Turner affecta trois chars Mark I à chaque brigade de l’assaut, et en tint un en réserve. Trois des six chars étaient de type mâle et s’appelaient Champagne, Chartreuse et Crème de Menthe, tandis que les trois autres, de type femelle, s’appelaient Chablis, Cognac et Cordon Bleu (Cordon Rouge selon certaines sources). Deux mâles et une femelle étaient affectés à la 4e Brigade, et un mâle et deux femelles, à la 6e.

Dans cette illustration du maitre italien Fortunino Matania, des soldats canadiens sont cachés par une chaudière, le 15 septembre 1916, alors qu’ils prennent d’assaut le bastion allemand qu’était l’usine de sucre de Courcelette.
Archives de la revue Légion; Fortunino Matania/MCG/19870268-001
Même s’il s’agissait de leur première utilisation, les chars ne prédominaient pas dans l’attaque, et leur déplacement devait se régler sur celui de l’infanterie. Quoi qu’il en soit, les fantassins, qui devancèrent rapidement les chars, avaient reçu l’ordre de ne pas attendre qu’ils les rattrapent. 

À droite de la 4e Division, les 18e (Western Ontario) et 20e (Central Ontario) bataillons atteignirent la tranchée Candy à 7 h, tandis que le 21e Bataillon (Eastern Ontario) capturait les ruines de l’usine de sucre au bout d’un féroce combat. Dans la 6e Brigade, à gauche de la division, les 27e (City of Winnipeg) et 28e (Saskatchewan) bataillons se firent maitres de la tranchée à 7 h 40.

Les trois chars affectés à la 4e Brigade devaient s’avancer jusqu’à la route d’Albert-Bapaume. L’un d’eux devait attaquer l’usine de sucre située à gauche de la route, tandis que les deux autres devaient tourner à droite, vers le corps britannique.

Un char tomba en panne à peu de distance du front canadien et un autre, peu de temps après.

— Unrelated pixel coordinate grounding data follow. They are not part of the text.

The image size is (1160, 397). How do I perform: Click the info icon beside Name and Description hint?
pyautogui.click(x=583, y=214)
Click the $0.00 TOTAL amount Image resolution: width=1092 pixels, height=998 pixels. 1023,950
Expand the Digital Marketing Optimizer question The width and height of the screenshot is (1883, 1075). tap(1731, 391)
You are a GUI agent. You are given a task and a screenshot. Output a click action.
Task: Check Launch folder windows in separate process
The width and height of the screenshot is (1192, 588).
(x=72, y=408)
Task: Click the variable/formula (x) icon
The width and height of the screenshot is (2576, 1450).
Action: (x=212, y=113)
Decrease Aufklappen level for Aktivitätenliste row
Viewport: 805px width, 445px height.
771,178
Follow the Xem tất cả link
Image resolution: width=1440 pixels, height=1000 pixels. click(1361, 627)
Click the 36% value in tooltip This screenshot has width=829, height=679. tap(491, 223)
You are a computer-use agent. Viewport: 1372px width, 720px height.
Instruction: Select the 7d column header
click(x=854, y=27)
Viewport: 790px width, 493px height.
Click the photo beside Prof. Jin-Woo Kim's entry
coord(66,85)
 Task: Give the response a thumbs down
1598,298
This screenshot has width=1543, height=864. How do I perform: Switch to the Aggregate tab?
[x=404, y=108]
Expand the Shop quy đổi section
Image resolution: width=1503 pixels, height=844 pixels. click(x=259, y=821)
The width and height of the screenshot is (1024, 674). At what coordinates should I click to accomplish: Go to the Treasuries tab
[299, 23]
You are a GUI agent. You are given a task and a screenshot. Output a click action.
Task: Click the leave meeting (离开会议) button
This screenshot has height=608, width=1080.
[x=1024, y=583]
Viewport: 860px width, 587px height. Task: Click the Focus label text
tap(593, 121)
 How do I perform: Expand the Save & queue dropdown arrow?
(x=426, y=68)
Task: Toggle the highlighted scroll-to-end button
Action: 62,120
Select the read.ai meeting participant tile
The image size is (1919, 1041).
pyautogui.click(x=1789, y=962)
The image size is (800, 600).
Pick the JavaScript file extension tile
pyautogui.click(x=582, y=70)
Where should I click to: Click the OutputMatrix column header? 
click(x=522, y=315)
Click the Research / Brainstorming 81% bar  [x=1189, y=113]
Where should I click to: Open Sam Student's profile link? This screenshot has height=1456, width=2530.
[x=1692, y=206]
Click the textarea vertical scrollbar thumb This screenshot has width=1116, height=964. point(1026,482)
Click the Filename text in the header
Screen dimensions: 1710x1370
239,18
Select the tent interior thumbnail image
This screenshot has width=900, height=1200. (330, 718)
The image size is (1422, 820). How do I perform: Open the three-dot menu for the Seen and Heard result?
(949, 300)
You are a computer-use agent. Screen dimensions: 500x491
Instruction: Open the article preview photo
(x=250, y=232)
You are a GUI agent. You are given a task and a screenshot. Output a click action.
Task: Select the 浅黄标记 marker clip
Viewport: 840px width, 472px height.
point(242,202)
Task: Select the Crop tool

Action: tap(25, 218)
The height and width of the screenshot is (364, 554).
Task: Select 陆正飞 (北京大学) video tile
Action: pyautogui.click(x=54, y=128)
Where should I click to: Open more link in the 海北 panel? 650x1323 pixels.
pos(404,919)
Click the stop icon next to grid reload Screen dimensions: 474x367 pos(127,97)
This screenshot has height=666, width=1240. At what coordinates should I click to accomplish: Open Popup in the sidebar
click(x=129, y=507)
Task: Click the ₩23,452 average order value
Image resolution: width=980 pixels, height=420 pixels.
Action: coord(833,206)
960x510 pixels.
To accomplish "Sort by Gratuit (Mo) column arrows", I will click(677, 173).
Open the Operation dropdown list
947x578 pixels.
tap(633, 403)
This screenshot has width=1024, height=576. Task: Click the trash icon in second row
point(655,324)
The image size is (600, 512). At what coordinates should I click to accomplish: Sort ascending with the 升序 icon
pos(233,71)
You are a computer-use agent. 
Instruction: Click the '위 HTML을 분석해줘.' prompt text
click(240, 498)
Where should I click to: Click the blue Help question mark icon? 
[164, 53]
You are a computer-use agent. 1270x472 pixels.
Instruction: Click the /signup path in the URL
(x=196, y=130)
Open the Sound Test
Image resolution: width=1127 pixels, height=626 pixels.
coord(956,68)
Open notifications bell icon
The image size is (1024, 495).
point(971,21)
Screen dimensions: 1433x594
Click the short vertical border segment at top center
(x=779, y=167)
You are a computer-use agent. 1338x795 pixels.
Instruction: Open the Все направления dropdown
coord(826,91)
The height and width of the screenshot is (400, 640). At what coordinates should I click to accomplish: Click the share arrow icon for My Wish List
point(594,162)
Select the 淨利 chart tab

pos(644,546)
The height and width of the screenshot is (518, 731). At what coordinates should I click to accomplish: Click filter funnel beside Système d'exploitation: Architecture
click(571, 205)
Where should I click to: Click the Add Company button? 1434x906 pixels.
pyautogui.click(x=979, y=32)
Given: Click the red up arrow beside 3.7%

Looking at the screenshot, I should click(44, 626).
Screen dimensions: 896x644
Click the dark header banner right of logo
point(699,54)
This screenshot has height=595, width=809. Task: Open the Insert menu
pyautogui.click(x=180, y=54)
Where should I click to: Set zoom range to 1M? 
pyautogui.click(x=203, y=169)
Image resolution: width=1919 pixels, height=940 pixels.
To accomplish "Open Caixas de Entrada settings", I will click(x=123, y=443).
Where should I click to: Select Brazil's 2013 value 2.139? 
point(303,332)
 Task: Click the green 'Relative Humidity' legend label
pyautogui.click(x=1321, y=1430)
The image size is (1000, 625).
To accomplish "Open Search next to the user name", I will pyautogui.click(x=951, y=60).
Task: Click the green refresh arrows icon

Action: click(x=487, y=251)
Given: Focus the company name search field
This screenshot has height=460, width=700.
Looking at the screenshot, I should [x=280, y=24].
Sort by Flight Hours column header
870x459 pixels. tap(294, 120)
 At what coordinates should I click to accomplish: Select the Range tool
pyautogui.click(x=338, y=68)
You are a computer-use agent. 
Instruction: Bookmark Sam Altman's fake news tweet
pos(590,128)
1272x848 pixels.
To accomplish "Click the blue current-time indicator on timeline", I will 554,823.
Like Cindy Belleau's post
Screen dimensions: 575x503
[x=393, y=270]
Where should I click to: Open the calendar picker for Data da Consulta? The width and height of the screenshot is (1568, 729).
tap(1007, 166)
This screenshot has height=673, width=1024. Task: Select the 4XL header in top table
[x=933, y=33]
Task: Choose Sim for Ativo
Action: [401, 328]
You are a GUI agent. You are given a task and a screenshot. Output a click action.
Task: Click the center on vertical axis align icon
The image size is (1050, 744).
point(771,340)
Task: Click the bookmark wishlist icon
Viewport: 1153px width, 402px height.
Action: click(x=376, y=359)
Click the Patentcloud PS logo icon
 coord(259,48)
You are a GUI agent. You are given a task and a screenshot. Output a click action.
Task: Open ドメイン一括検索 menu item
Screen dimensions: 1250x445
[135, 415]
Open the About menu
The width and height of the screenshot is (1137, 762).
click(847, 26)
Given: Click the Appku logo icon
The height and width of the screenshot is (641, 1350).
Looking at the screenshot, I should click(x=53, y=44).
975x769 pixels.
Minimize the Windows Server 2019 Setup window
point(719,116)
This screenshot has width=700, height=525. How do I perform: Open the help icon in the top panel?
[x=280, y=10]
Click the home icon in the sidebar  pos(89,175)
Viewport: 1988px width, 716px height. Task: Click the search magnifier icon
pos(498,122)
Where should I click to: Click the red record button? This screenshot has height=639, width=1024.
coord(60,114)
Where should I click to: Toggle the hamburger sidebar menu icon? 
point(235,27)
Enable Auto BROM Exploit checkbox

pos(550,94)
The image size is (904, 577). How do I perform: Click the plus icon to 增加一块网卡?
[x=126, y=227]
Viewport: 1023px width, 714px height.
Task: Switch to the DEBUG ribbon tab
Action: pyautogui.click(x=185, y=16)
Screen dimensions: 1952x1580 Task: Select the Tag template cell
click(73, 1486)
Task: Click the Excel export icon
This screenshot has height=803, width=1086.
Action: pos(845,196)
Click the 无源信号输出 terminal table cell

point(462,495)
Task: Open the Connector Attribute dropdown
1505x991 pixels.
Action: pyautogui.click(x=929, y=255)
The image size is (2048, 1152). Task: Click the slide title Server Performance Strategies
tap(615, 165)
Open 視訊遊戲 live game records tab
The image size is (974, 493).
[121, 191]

Quand le troisième atteignit l’usine de sucre, elle avait déjà été capturée. Conformément aux ordres, il retourna aux lignes canadiennes pour refaire le plein et se réarmer.

Les trois chars alloués à la 6e Brigade devaient soutenir l’infanterie au flanc gauche. Ils devaient ensuite virer à droite et attaquer l’usine de sucre par le nord. Deux d’entre eux furent coincés près de la tranchée Sugar, mais l’autre atteignit les tranchées allemandes et tua plusieurs ennemis avant de rebrousser chemin.

La 3e Division, commandée par le major-général Louis Lipsett, devait protéger le flanc gauche de l’attaque principale à Courcelette. L’objectif des 7e et 8e brigades était fortement défendu par la ligne de tranchées Fabeck Graben. Alors que la 8e Brigade traversait le terrain neutre, ses unités subirent le feu d’artillerie et de mitrailleuses concentré.

Au flanc droit de la division, où se trouvait la 2e Division, le 5e Bataillon (Québec) canadien de fusiliers à cheval (CFC) captura la partie nord de la tranchée Sugar, permettant au 4e Bataillon CFC (Central Ontario) d’aller s’emparer d’une section de Fabeck Graben. À sa gauche, le 1er CFC (Saskatchewan) atteignit le bord de la ferme Mouquet, que les soldats surnommaient Mucky (crasseuse, NDT).

Les unités de la 7e Brigade passèrent alors à travers les bataillons de la 8e Brigade. À la tombée de la nuit, la Princess Patricia’s Canadian Light Infantry, ainsi que les 42e (Black Watch) et 49e (Edmonton) bataillons, réussirent à capturer Fabeck Graben en entier excepté une section de 250 mètres.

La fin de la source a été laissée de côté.